## Activity
The answer should be one number, the count of lines in the data with "Choose".

++++ Stored data

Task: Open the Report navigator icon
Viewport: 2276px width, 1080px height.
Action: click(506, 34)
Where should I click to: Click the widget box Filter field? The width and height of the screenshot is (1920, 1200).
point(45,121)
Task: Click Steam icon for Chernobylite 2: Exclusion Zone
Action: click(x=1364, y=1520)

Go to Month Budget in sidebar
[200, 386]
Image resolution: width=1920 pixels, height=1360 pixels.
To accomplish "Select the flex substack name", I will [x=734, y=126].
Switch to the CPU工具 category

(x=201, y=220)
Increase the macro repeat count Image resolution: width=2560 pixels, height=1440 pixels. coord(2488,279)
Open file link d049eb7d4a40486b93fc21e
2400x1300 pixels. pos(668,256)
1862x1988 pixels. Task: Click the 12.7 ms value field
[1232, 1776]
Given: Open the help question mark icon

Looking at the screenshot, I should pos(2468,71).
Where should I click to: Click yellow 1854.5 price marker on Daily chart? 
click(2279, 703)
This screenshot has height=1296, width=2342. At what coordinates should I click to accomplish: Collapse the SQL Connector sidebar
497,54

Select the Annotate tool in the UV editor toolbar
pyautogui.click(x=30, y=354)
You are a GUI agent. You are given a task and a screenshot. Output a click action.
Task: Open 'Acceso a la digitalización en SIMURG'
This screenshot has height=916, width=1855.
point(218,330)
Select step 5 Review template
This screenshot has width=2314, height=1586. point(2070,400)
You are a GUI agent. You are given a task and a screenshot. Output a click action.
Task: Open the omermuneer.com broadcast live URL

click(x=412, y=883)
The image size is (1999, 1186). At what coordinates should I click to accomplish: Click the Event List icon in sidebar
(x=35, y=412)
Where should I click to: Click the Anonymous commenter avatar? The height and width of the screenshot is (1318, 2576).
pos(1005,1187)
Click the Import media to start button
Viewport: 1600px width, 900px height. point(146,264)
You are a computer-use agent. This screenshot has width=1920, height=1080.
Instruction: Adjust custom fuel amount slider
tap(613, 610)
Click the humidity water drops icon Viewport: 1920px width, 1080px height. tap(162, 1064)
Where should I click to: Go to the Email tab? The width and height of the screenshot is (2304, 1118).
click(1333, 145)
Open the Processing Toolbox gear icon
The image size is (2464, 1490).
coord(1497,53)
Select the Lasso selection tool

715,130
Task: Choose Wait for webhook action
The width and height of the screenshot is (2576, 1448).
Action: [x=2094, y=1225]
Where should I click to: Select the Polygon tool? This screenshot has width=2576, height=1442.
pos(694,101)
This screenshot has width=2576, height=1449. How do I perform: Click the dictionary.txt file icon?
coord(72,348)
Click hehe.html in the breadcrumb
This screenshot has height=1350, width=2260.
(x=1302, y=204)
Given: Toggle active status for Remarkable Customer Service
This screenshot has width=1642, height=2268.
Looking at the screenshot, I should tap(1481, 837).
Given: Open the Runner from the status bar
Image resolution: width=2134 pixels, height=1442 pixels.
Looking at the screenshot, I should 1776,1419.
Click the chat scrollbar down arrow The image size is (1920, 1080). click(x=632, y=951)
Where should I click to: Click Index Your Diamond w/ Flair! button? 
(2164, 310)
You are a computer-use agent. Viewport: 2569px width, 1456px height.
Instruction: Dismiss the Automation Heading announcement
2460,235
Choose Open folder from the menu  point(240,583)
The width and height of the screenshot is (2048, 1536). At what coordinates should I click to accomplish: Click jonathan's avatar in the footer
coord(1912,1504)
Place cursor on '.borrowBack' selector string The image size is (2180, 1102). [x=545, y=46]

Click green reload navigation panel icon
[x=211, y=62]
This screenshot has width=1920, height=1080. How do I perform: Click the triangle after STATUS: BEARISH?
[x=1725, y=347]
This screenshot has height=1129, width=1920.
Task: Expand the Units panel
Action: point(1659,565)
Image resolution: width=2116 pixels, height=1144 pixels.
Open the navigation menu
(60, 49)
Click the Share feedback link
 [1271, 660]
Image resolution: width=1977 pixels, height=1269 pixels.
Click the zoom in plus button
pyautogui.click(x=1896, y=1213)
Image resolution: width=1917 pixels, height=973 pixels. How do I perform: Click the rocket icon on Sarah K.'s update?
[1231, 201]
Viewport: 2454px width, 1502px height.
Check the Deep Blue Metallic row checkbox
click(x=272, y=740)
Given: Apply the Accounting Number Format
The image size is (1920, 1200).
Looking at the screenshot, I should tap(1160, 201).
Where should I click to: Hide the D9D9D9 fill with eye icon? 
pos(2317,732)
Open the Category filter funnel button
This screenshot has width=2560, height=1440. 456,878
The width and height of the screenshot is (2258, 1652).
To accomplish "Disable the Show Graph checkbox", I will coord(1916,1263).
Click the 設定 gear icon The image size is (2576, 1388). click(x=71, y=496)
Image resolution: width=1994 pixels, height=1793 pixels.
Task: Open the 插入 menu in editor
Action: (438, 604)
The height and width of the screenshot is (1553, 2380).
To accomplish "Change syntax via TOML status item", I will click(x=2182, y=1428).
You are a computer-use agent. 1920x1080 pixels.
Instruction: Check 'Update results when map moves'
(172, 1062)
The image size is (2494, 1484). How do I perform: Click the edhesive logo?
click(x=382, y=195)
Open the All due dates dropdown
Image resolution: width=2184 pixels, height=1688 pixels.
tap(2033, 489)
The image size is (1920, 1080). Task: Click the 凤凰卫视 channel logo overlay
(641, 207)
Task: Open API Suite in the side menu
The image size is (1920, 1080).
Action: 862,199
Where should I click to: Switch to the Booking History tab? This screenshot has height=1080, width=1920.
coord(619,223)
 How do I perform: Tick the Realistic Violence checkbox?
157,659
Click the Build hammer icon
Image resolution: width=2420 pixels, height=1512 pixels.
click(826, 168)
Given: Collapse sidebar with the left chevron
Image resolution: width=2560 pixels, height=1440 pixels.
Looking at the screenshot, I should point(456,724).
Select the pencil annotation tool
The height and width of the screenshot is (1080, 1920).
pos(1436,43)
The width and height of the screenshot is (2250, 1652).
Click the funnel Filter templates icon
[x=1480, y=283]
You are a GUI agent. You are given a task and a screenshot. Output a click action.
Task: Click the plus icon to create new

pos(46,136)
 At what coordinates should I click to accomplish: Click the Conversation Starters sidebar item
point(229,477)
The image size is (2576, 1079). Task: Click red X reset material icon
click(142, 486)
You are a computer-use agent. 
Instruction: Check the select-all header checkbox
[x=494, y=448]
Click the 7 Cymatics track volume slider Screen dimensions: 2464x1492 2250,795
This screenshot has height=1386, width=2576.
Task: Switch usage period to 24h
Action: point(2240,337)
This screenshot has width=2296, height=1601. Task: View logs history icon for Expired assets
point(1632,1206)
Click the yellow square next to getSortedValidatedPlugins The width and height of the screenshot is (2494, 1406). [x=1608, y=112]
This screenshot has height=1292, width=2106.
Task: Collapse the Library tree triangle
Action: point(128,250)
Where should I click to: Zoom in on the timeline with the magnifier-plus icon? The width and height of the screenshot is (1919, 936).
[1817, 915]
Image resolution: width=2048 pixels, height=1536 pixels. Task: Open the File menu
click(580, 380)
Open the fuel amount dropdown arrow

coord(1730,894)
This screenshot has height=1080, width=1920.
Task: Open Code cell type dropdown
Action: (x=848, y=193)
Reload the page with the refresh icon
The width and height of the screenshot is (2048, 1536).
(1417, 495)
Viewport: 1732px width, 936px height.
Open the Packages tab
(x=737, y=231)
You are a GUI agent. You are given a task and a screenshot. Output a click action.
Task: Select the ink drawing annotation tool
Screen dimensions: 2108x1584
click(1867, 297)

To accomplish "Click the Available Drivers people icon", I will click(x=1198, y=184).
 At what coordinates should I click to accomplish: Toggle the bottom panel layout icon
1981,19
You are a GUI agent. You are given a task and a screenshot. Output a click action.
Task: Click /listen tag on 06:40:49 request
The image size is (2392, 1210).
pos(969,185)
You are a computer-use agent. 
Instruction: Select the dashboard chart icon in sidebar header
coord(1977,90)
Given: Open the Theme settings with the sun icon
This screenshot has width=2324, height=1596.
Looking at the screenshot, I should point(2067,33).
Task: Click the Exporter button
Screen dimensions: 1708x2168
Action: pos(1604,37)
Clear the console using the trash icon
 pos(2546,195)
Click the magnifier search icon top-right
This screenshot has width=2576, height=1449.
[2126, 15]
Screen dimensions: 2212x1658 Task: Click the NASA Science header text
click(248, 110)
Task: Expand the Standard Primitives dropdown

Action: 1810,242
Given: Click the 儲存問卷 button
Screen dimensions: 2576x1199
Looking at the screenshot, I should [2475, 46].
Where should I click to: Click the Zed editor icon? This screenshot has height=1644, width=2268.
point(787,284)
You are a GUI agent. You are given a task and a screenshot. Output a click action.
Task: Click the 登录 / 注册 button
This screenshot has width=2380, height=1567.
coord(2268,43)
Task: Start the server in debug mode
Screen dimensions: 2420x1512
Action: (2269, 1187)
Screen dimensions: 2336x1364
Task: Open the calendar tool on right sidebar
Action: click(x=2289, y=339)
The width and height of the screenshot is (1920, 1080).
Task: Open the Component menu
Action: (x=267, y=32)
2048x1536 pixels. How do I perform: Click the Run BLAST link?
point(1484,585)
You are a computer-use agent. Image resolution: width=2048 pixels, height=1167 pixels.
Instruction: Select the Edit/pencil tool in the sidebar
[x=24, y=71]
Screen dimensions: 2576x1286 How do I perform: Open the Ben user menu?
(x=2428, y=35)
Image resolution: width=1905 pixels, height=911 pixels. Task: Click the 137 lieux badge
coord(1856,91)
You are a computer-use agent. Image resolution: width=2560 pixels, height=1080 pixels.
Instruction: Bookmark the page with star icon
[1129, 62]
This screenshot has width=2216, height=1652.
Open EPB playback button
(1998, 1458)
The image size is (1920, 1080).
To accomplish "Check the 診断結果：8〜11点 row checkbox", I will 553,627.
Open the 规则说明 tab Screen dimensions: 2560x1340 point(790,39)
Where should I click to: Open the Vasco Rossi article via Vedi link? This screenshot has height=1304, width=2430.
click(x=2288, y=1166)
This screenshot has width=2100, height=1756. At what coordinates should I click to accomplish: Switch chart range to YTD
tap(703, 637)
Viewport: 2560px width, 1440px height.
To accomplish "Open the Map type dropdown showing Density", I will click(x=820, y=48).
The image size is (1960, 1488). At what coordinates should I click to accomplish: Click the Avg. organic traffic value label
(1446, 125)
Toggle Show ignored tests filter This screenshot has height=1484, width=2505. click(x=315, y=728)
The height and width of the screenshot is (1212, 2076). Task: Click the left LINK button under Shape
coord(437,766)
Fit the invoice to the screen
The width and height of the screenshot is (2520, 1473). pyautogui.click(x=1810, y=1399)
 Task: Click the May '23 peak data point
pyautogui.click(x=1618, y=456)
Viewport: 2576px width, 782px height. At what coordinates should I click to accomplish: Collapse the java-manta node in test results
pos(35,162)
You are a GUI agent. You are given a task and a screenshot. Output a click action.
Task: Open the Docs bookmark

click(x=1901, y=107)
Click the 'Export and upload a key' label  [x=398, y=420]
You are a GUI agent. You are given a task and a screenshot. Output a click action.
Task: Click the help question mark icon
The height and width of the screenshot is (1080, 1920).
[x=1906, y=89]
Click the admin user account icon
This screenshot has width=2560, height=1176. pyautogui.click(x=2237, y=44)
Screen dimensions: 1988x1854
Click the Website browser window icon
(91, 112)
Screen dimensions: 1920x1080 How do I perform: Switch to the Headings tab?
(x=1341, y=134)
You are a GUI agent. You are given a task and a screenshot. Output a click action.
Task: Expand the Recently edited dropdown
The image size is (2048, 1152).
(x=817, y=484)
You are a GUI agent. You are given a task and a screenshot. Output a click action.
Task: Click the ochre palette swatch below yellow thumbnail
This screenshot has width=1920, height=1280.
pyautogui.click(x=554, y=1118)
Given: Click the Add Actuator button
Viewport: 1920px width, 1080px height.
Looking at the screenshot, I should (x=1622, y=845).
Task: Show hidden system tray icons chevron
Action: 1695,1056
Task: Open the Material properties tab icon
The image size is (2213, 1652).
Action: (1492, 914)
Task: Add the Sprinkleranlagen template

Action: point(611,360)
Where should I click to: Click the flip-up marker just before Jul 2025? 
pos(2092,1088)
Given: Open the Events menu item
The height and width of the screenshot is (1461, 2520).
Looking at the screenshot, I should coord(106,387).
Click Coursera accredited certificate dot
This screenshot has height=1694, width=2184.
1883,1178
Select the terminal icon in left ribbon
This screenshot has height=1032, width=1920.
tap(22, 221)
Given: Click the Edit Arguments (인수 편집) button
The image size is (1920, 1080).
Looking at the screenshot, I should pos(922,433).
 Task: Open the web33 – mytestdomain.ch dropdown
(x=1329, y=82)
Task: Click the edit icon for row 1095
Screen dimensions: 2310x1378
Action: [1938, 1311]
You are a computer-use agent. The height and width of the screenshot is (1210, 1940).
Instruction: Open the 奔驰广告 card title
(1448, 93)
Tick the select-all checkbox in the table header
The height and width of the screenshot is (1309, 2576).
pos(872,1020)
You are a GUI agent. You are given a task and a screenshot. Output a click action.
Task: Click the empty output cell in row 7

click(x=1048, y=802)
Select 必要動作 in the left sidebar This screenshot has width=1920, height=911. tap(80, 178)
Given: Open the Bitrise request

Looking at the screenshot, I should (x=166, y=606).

++++++++

## Solved problem
2